The overall model architecture for sentiment analysis, as depicted in the diagram
, consists of multiple LSTM layers. The input sequence is fed into the first LSTM layer, which processes it to generate a sequence of hidden states. These hidden states are then passed to subsequent LSTM layers, allowing the model to capture increasingly complex features. After the final LSTM layer, a dense layer with a sigmoid activation function is applied to produce the final output. The model is trained using a multi-model approach, where separate LSTM models are trained on data categorized as positive, negative, and neutral. For a new input review, each trained model evaluates the review, and the model with the smallest error value is selected to assign the sentiment label. This architecture is designed to overcome the vanishing gradient problem and effectively handle the sequential nature of text data, enabling robust performance in business sentiment analysis. 
Experiment
The evaluation setup involves testing the trained RNN-LSTM architecture on previously unseen product reviews to validate its core capability for automated business sentiment classification. The initial experiments confirm that the model reliably maps novel text to distinct sentiment categories by applying probability thresholds, demonstrating strong generalization. Subsequent comparative analysis further validates its practical superiority, as the architecture consistently outperforms established baseline methods across standard accuracy benchmarks.

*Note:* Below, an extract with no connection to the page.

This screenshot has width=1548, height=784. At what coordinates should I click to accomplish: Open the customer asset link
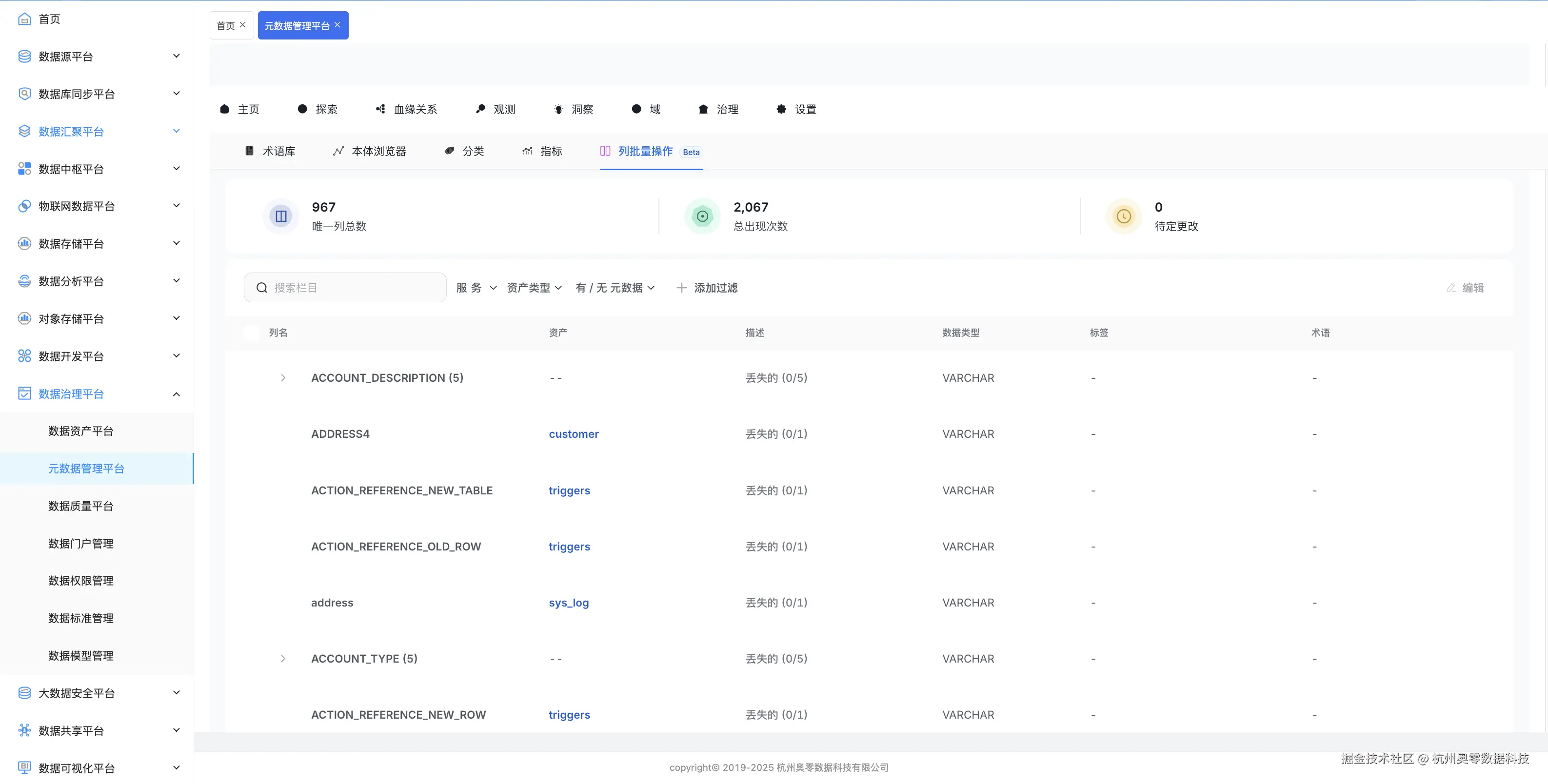[573, 434]
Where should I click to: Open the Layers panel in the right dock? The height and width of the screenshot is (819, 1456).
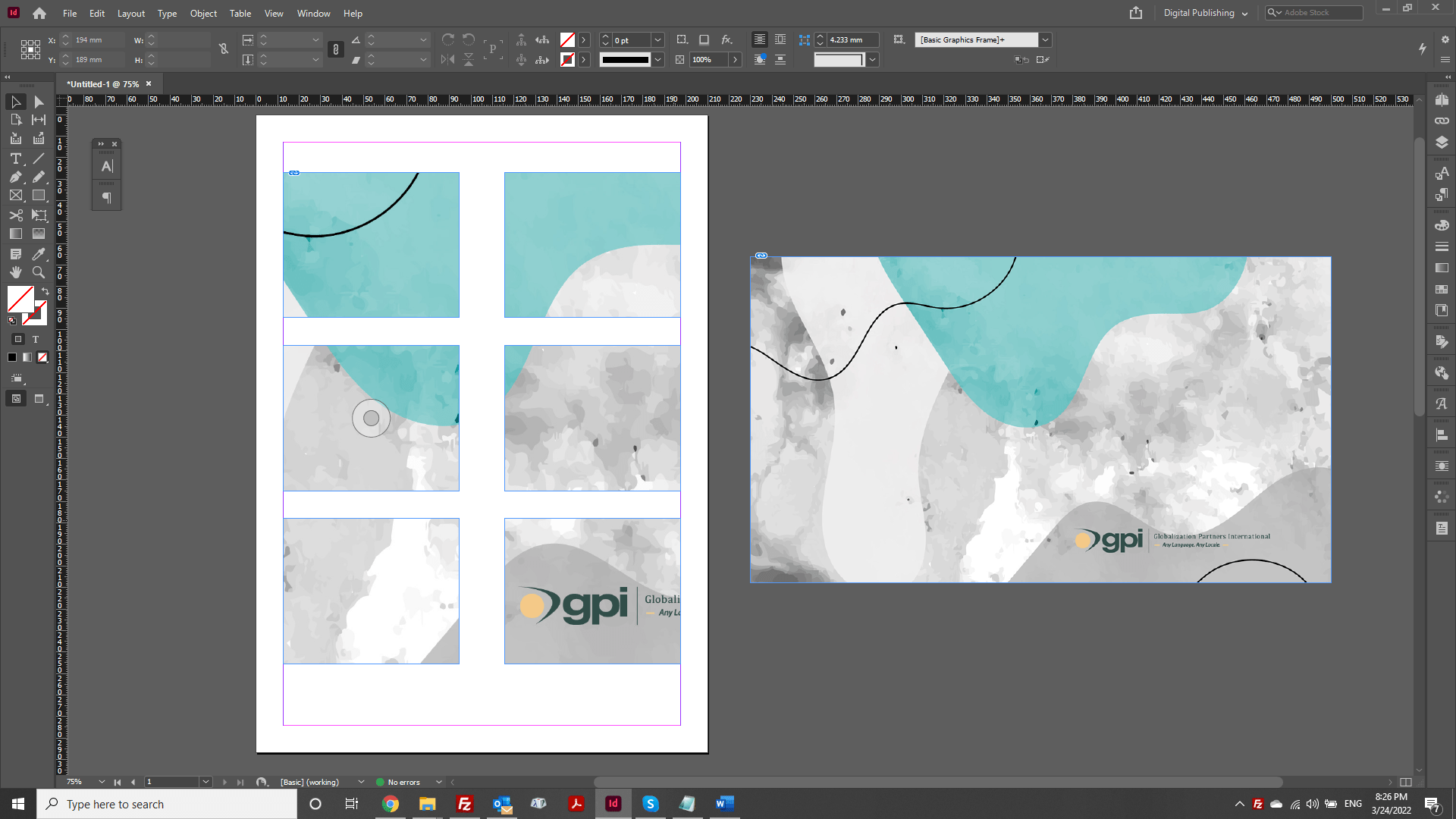(1442, 142)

The authors evaluate the performance of their LSTM model through training and testing phases, demonstrating consistent improvements in both accuracy metrics over epochs. Results show that the model achieves high testing accuracy, outperforming other models mentioned in the comparison section. The model's testing accuracy improves as training progresses over epochs. The model achieves higher accuracy compared to other sentiment classification models. Training accuracy consistently exceeds testing accuracy across all epochs.
The authors describe a model that classifies product reviews into sentiment categories using an LSTM-based approach. The model is evaluated on unseen data, with classification thresholds defined based on prediction probabilities, and it achieves higher accuracy compared to other models mentioned in the literature. The model uses an LSTM architecture with a dense output layer for sentiment classification. Classification decisions are based on prediction probability thresholds for different sentiment levels. The proposed model outperforms other models in terms of accuracy compared to existing approaches.
The authors evaluate a model for business sentiment analysis that classifies product reviews into categories such as excellent, good, bad, and very bad based on prediction probability thresholds. The model achieves high accuracy, outperforming other existing models in sentiment classification tasks. The model classifies reviews into sentiment categories using probability thresholds, with higher values indicating more positive sentiment. The model achieves higher accuracy compared to other models, including KNN and SVM-based approaches. The classification system uses a multi-valued encoding scheme for sentiment categories, including positive, neutral, and negative.
The authors evaluate an LSTM-based sentiment classification model through iterative training and testing phases on unseen product review data. The experiments demonstrate that the architecture consistently improves predictive accuracy over successive epochs while maintaining stable generalization between training and testing performance. By leveraging probability thresholds for multi-category sentiment encoding, the approach effectively captures nuanced review classifications. Overall, the model validates its superiority by consistently outperforming traditional baselines such as KNN and SVM across all tested scenarios.